Prompted by recent discussions about house numbers becoming illuminated features in order to aid delivery of fast food by Deliveroo riders after dark I used an idle lockdown moment to peruse the incidence of house numbers in the UK by using taginfo. We have a sample size of 2 293 590 house numbers with 29 881 values.
Initially I thought I had stumbled upon a curious feature as the frequency of house numbers follows a sequential pattern i.e. 1 is the most frequent house number followed by 2 and so on. I was about to muse on why this should be and concoct all kinds of theories about mapper behaviour and urban planning, when a statistician informed me this is a merely an example of Zipf’sLaw in operation.
Now I’m not a statistician and after two lines of the Wikipedia article linked above I’m lost so I don’t know what sample size you need for a perfect sequential distribution or whether Zipf’s Law merely describes the phenomenon or explains it.
Our house number data follows Zipf’s Law until no 38 (except for the number 13 for which there are cultural reasons associated with superstitious beliefs about bad luck which depresses its occurrence). Then a curious pattern emerges with 40 and 39 reversing sequence repeated at 50 and 49;80 and 79; and 90 and 89.
After 100 there are only interspersed regular sequences and fairly rapidly any discernible pattern disappears.
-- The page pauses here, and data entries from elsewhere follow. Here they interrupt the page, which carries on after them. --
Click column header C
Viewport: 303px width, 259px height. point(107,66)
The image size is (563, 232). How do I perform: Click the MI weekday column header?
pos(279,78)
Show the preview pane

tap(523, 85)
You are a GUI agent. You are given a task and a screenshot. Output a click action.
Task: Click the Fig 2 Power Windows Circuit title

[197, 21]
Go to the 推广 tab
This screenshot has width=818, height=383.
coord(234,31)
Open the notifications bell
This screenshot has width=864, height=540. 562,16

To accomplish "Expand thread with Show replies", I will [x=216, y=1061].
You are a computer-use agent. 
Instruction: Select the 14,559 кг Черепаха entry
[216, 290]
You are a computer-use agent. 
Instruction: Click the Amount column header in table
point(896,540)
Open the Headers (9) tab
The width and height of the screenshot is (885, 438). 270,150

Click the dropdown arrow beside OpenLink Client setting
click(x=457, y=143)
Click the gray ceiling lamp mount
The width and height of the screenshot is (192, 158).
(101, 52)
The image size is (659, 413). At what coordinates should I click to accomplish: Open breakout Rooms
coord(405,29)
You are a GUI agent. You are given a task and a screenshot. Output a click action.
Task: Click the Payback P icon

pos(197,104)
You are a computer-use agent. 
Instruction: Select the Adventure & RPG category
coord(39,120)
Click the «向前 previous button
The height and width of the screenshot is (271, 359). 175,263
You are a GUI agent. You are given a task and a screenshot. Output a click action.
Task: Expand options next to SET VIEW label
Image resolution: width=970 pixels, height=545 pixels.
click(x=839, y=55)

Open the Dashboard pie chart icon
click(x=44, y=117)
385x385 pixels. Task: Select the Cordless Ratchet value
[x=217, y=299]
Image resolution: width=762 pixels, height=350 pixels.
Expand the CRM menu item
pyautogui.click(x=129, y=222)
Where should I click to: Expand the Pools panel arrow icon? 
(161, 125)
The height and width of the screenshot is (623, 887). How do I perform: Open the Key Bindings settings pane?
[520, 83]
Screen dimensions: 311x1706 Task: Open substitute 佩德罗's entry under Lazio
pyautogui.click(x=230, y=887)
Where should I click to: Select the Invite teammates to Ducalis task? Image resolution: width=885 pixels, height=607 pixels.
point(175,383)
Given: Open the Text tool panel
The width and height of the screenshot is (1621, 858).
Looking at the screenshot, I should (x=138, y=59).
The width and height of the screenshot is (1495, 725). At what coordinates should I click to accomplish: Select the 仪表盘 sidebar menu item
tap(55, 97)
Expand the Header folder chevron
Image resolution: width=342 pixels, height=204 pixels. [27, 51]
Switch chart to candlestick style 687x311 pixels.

I guess this a typical pattern of distribution which can be explained by the kind of complex tools that statisticians use and as the sample size increases the further the sequential order is exhibited . So I further guess there are no mysteries lurking in the data we have gathered, but it would be nice to have this confirmed(or even explained) by skilled practitioners, if possible in layman’s terms.